Trump seemingly encourages North Carolina residents to try to vote twice


President Donald Trump encouraged North Carolina residents to attempt to vote both via the mail and in person, seemingly urging them to commit voter fraud as a test of mail-in voting systems in a trip to the state on Wednesday.

“They are going to have to check their vote by going to the poll and voting that way because if it tabulates, then they won’t be able to do that,” he said in an interview with the Wilmington, N.C.-based WECT. “So let them send it in, and let them go vote. And if their system is as good as they say it is, then obviously they won’t be able to vote. If it isn’t tabulated, they will be able to vote. So that’s the way it is, and that’s what they should do.”

Trump was responding to a question from a reporter who noted that as many as 600,000 people could vote absentee in the state, asking if he was confident in the system.

In North Carolina state law, it is a felony for “for any person with intent to commit a fraud to register or vote at more than one precinct or more than one time, or to induce another to do so.” Voting more than once is also illegal under federal law.

Trump has repeatedly denigrated mail-in voting, saying without evidence that it is ripe for widespread fraud. Trump has repeatedly said he supports absentee voting over universal mail-in systems, where ballots are mailed to voters regardless of if they request them or not.

However Trump also said he did not like the fact that 600,000 people in the state could vote absentee, despite the fact that voters in North Carolina have to request an absentee ballot in order to get one.

“I don’t like the idea of these unsolicited votes,” he said in the interview with WECT.

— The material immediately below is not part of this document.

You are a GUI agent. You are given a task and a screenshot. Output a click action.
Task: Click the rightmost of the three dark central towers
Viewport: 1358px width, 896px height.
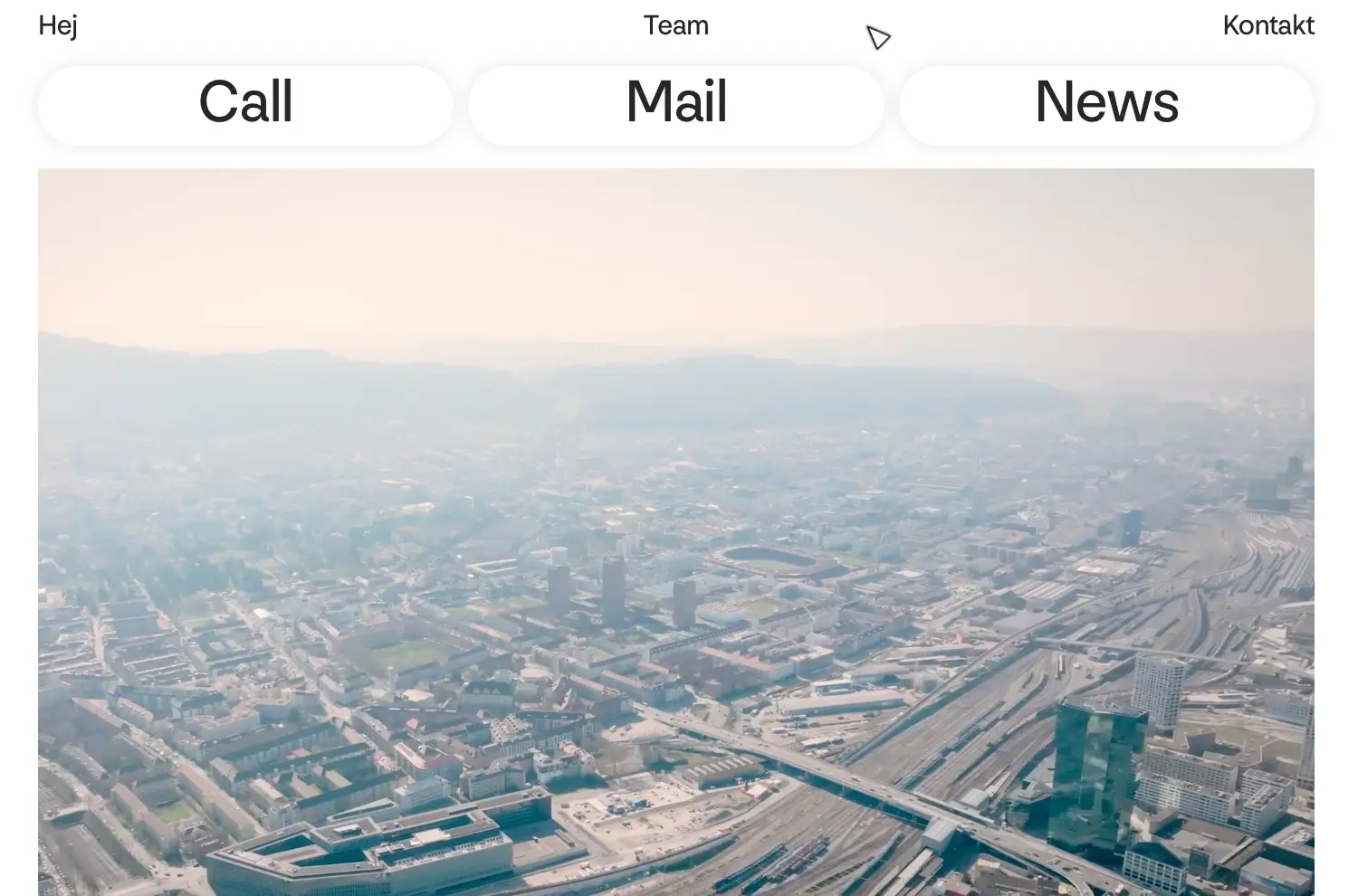pyautogui.click(x=684, y=604)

The majority of states will not be mailing unsolicited ballots to voters. Five states do it as a regular course: Colorado, Hawaii, Oregon, Utah and Washington. Four states — California, Nevada, New Jersey and Vermont — along with the District of Columbia, plan on mailing voters ballots in response to the pandemic. Montana has left that decision up to individual counties for November.

The Trump campaign and the RNC have sued nearly every state that has tried to add universal mail-in voting for November due to the pandemic. Republicans in Montana filed suit on Wednesday, looking to block Democratic Gov. Steve Bullock’s directive that allows counties to make that determination.